**DIRECTIONS**
Only the lines from the start of the data through the line with "Task: Click the Download Area heading" belong in the copy. Restate them word for word, minus the pictures.

----------------

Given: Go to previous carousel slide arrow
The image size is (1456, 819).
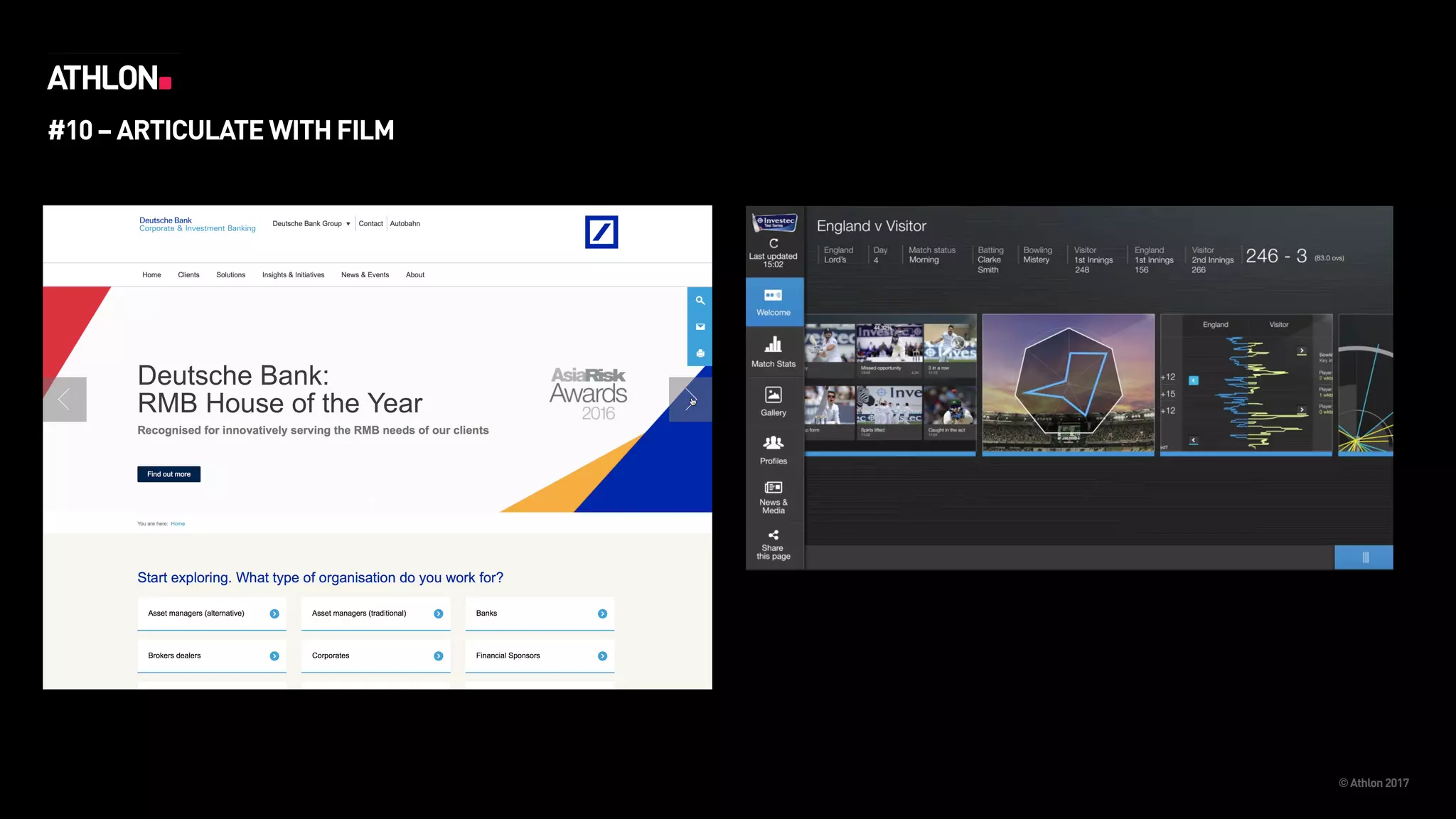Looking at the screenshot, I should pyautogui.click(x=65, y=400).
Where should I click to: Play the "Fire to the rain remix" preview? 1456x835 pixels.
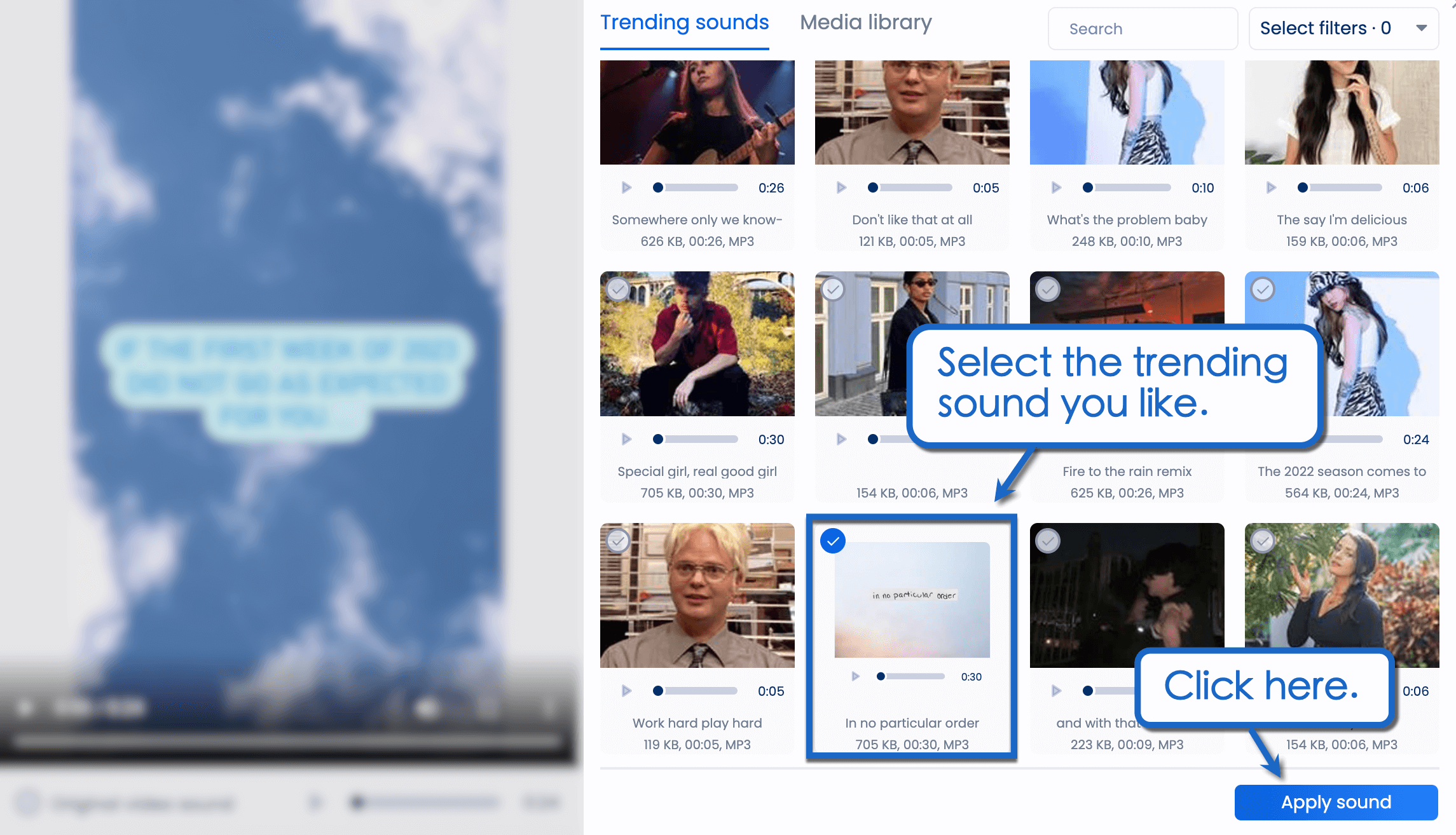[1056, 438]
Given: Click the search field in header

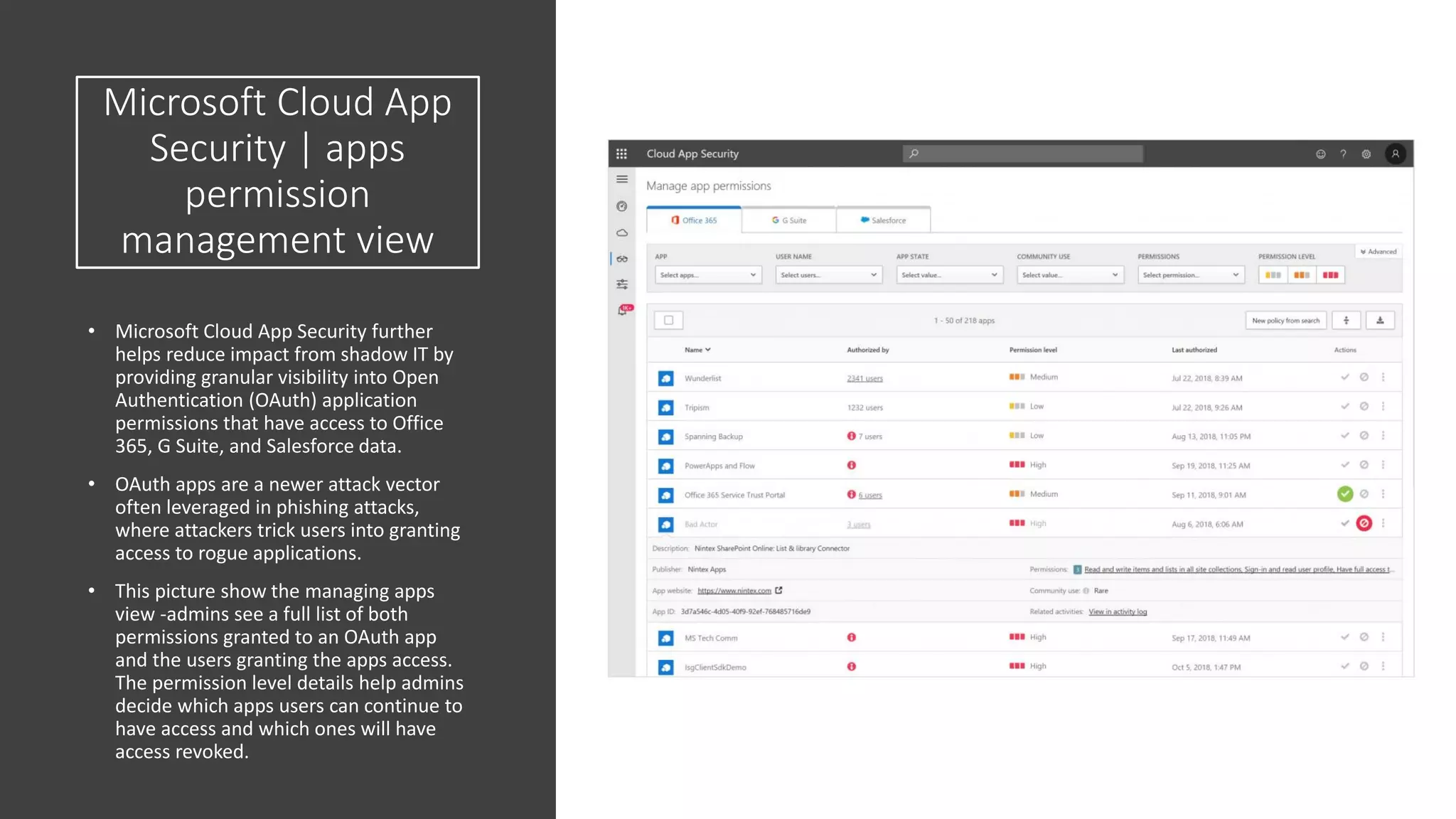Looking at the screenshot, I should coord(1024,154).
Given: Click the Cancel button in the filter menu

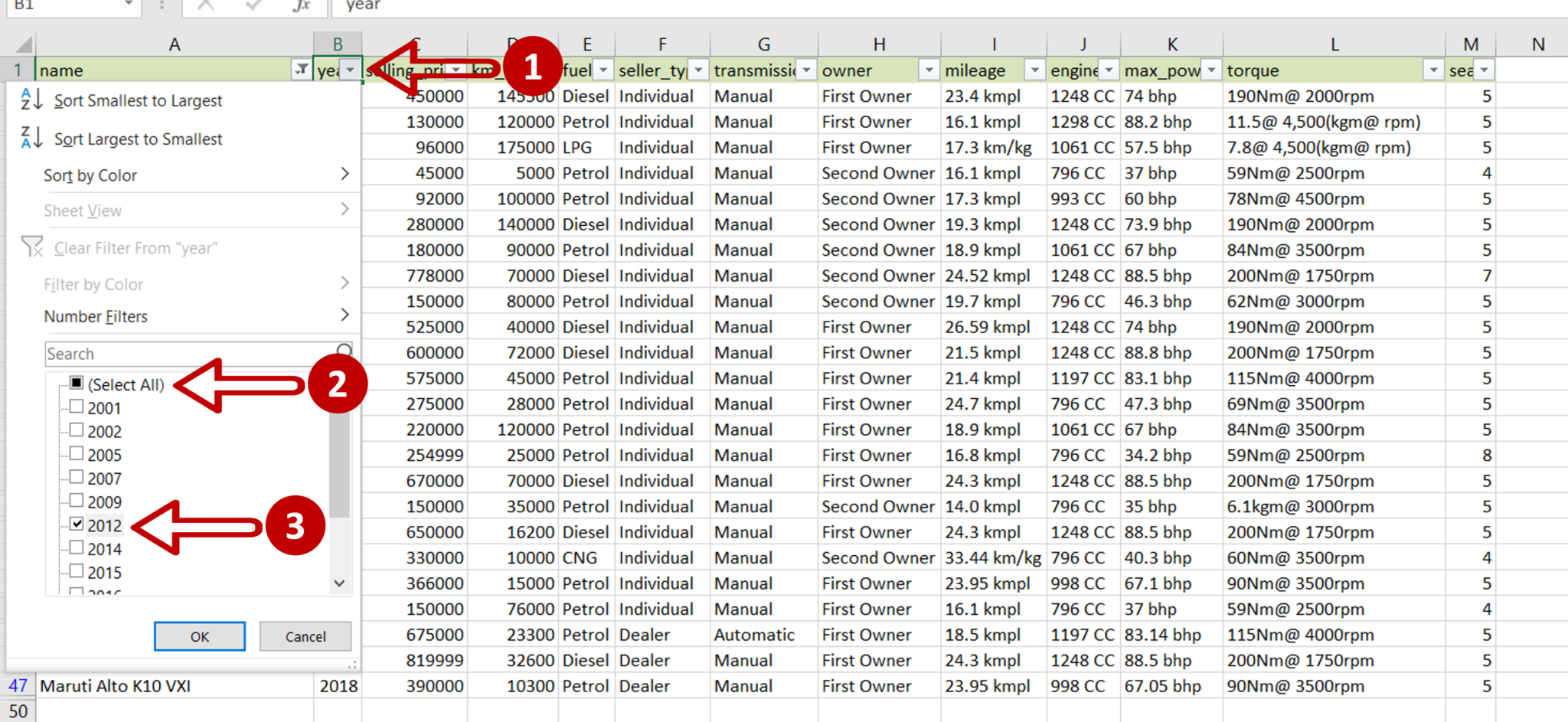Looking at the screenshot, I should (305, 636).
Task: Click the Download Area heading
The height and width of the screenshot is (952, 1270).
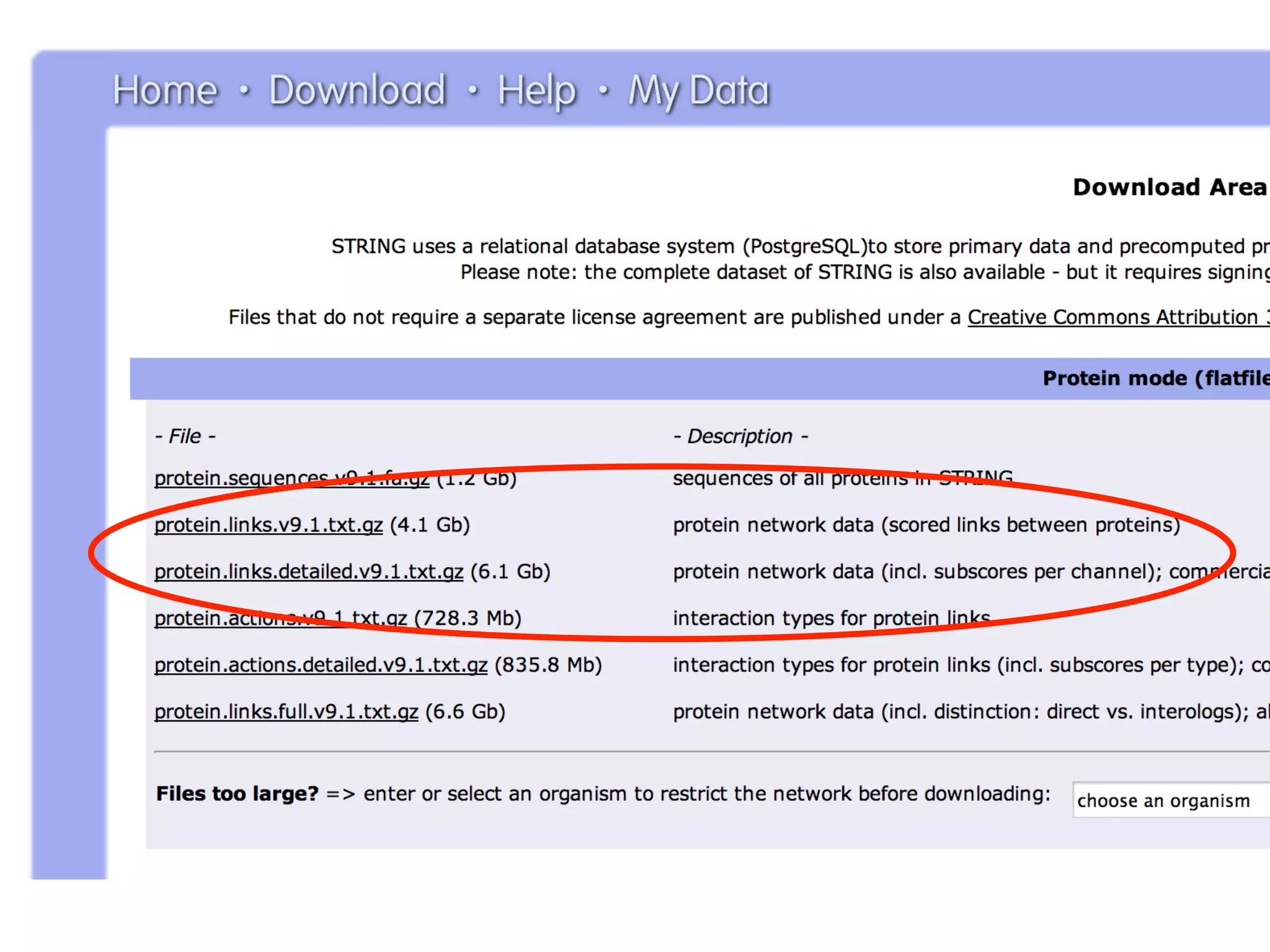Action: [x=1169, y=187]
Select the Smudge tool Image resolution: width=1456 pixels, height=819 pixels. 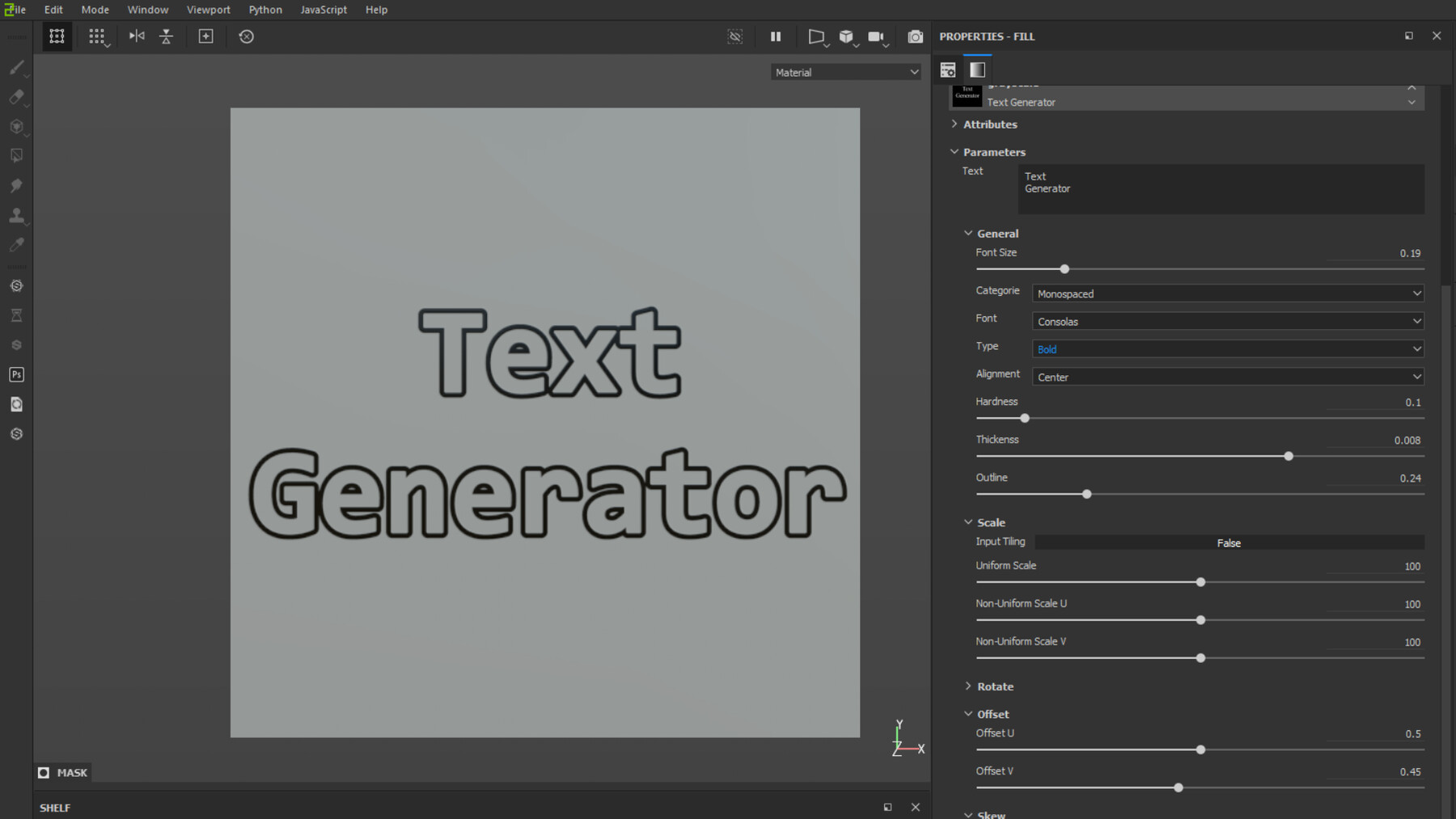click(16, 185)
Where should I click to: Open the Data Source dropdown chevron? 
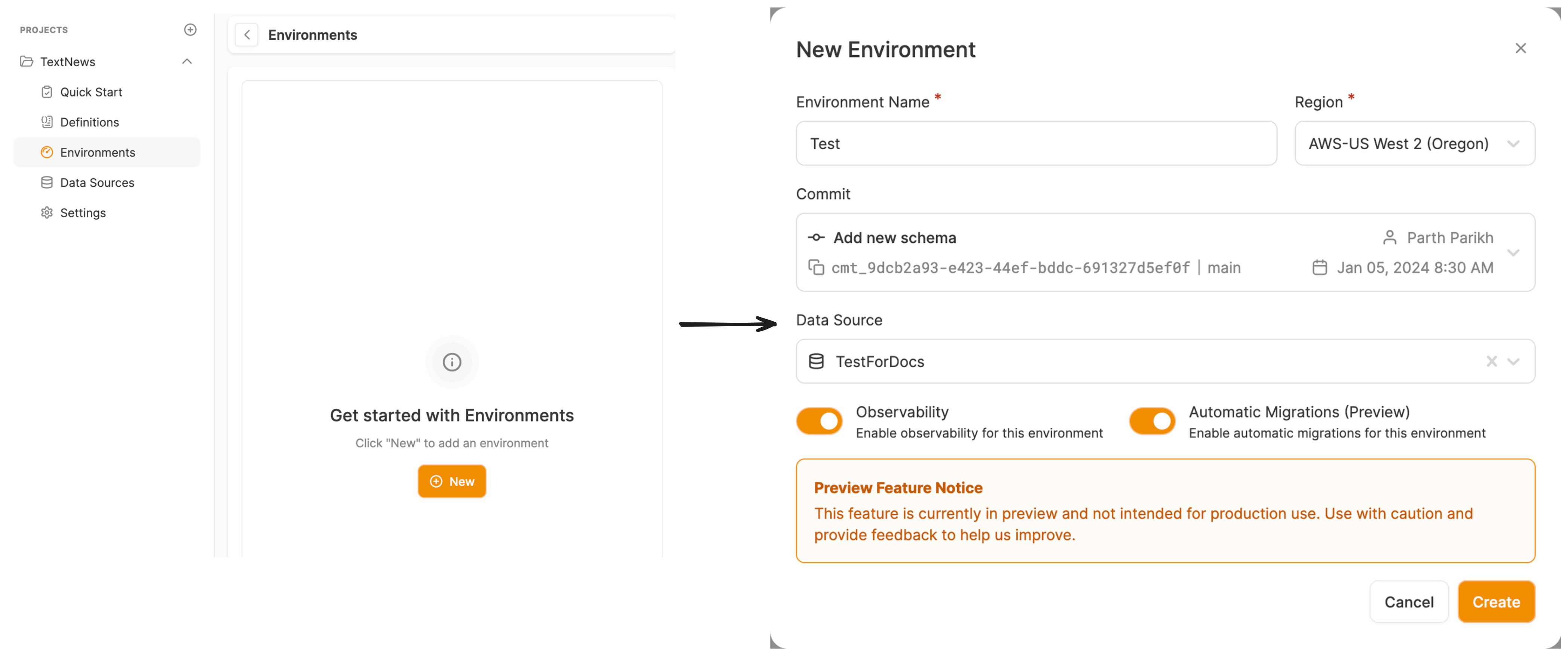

----------------

**WRITTEN ANSWER**
Given: Go to previous carousel slide arrow
The image size is (1456, 819).
Looking at the screenshot, I should pyautogui.click(x=65, y=400).
Where should I click to: Play the "Fire to the rain remix" preview? 1456x835 pixels.
[1056, 438]
Given: Click the search field in header

Looking at the screenshot, I should coord(1024,154).
Given: Click the Cancel button in the filter menu

Looking at the screenshot, I should (305, 636).
Task: Click the Download Area heading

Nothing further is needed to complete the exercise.